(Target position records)
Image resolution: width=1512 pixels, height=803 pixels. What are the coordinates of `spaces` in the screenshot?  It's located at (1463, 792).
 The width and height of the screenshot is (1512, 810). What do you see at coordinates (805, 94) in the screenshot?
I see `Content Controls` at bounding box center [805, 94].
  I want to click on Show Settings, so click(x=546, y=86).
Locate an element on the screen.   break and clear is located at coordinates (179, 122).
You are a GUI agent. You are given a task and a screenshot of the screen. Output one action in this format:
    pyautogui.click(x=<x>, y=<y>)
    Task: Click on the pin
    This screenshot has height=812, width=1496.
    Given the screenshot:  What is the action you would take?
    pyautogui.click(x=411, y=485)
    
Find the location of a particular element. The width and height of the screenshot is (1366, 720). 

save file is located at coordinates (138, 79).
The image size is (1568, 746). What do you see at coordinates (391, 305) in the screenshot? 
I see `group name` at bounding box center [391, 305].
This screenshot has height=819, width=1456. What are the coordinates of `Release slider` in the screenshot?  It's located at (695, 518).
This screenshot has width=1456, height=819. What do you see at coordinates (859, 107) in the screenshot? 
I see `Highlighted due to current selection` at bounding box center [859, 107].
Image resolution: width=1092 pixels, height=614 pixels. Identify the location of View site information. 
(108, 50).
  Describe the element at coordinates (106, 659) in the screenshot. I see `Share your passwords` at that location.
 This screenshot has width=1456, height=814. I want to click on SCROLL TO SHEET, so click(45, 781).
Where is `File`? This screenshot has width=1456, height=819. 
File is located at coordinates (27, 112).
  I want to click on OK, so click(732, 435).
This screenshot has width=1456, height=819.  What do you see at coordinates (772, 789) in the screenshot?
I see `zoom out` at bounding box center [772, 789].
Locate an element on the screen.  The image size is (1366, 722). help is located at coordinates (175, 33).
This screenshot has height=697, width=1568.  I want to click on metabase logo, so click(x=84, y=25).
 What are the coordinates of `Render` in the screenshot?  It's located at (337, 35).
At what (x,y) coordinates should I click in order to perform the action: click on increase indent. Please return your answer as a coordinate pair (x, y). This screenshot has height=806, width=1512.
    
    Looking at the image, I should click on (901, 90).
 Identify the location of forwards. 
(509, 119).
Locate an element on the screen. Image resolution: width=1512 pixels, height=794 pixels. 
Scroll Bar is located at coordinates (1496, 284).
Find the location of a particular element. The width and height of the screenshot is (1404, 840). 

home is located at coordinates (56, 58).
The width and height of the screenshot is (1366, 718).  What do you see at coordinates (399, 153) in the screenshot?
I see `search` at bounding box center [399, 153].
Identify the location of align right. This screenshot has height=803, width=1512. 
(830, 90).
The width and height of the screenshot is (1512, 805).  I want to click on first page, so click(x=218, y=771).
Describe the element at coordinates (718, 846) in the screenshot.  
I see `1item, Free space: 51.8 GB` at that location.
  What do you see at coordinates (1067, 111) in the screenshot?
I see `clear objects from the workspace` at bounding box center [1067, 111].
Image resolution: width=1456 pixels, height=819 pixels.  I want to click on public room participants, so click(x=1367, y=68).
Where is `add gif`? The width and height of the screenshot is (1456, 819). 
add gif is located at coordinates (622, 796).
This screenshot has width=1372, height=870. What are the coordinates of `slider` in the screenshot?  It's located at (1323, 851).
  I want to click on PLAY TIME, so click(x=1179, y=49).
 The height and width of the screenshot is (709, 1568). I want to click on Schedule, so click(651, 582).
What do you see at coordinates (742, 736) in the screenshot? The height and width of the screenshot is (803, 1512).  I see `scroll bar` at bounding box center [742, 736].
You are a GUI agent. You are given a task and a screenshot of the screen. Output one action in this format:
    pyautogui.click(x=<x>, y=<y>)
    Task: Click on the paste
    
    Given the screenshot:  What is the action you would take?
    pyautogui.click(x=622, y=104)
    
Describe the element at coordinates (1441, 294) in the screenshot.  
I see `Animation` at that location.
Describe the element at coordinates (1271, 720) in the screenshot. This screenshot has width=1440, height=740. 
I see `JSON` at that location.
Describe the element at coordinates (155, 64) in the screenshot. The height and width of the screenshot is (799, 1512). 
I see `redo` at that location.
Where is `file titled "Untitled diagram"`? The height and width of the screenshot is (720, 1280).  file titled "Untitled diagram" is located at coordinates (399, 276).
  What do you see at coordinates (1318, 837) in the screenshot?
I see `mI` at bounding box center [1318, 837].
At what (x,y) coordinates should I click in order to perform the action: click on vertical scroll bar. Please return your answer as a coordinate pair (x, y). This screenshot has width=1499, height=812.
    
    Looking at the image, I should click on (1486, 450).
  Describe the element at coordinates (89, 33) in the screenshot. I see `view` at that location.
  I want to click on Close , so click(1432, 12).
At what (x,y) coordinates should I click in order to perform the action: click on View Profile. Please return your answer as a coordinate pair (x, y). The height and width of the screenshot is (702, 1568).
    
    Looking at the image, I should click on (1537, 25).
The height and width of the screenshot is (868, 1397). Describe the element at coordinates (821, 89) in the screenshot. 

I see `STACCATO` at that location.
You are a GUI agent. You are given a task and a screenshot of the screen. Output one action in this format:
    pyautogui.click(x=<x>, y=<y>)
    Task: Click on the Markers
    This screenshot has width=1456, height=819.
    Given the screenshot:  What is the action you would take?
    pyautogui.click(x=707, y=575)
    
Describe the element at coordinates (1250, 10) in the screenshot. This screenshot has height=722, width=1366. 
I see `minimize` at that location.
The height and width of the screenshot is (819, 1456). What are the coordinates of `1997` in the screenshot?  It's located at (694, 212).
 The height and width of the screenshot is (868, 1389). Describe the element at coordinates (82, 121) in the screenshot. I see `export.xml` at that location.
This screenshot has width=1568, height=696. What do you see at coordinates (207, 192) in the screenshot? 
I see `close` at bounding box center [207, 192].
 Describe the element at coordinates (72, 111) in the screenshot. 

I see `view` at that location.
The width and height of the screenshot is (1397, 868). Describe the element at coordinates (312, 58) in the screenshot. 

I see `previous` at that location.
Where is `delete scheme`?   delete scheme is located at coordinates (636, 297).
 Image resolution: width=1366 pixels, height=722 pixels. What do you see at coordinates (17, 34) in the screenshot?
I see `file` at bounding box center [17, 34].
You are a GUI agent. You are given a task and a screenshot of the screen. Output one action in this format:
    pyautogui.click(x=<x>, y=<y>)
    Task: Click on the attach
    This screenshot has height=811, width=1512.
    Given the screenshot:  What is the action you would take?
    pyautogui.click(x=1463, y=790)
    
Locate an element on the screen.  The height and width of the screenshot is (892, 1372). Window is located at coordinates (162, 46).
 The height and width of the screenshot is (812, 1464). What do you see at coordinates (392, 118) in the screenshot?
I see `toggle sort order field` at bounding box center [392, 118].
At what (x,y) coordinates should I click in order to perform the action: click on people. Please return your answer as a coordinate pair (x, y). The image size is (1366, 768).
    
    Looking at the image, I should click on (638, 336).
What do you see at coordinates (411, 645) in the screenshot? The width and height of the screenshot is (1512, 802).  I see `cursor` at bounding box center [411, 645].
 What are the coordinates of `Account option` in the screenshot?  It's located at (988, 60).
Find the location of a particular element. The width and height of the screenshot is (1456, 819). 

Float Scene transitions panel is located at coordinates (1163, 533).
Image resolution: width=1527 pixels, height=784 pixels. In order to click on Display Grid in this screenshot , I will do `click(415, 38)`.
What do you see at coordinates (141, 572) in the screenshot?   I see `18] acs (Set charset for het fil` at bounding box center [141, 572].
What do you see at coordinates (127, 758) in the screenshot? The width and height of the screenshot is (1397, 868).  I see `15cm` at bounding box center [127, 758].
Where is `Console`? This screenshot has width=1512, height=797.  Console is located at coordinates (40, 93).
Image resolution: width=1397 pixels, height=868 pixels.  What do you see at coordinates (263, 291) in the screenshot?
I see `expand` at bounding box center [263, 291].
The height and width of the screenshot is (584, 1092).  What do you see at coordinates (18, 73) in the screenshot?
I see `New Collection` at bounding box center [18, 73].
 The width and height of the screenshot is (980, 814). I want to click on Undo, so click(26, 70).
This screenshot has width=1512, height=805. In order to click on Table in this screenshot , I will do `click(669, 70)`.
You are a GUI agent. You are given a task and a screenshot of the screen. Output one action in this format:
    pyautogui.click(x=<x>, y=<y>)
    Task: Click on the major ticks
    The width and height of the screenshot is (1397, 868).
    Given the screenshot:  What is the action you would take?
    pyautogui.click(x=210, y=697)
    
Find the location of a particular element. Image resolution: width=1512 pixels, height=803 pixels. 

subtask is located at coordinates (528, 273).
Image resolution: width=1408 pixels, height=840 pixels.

*Do this:*
Please rewrite the stretch from the line containing "What do you see at coordinates (1067, 111)" through the line containing "center [1318, 837].", putting "Name the element" in place of "Describe the element" and keeping everything else the same.

*Written response:*
  What do you see at coordinates (1067, 111) in the screenshot?
I see `clear objects from the workspace` at bounding box center [1067, 111].
Image resolution: width=1456 pixels, height=819 pixels.  I want to click on public room participants, so click(x=1367, y=68).
Where is `add gif`? The width and height of the screenshot is (1456, 819). 
add gif is located at coordinates (622, 796).
This screenshot has width=1372, height=870. What are the coordinates of `slider` in the screenshot?  It's located at (1323, 851).
  I want to click on PLAY TIME, so click(x=1179, y=49).
 The height and width of the screenshot is (709, 1568). I want to click on Schedule, so click(651, 582).
What do you see at coordinates (742, 736) in the screenshot? The height and width of the screenshot is (803, 1512).  I see `scroll bar` at bounding box center [742, 736].
You are a GUI agent. You are given a task and a screenshot of the screen. Output one action in this format:
    pyautogui.click(x=<x>, y=<y>)
    Task: Click on the paste
    
    Given the screenshot:  What is the action you would take?
    pyautogui.click(x=622, y=104)
    
Name the element at coordinates (1441, 294) in the screenshot.  
I see `Animation` at that location.
Name the element at coordinates (1271, 720) in the screenshot. This screenshot has width=1440, height=740. 
I see `JSON` at that location.
Name the element at coordinates (155, 64) in the screenshot. The height and width of the screenshot is (799, 1512). 
I see `redo` at that location.
Where is `file titled "Untitled diagram"`? The height and width of the screenshot is (720, 1280).  file titled "Untitled diagram" is located at coordinates (399, 276).
  What do you see at coordinates (1318, 837) in the screenshot?
I see `mI` at bounding box center [1318, 837].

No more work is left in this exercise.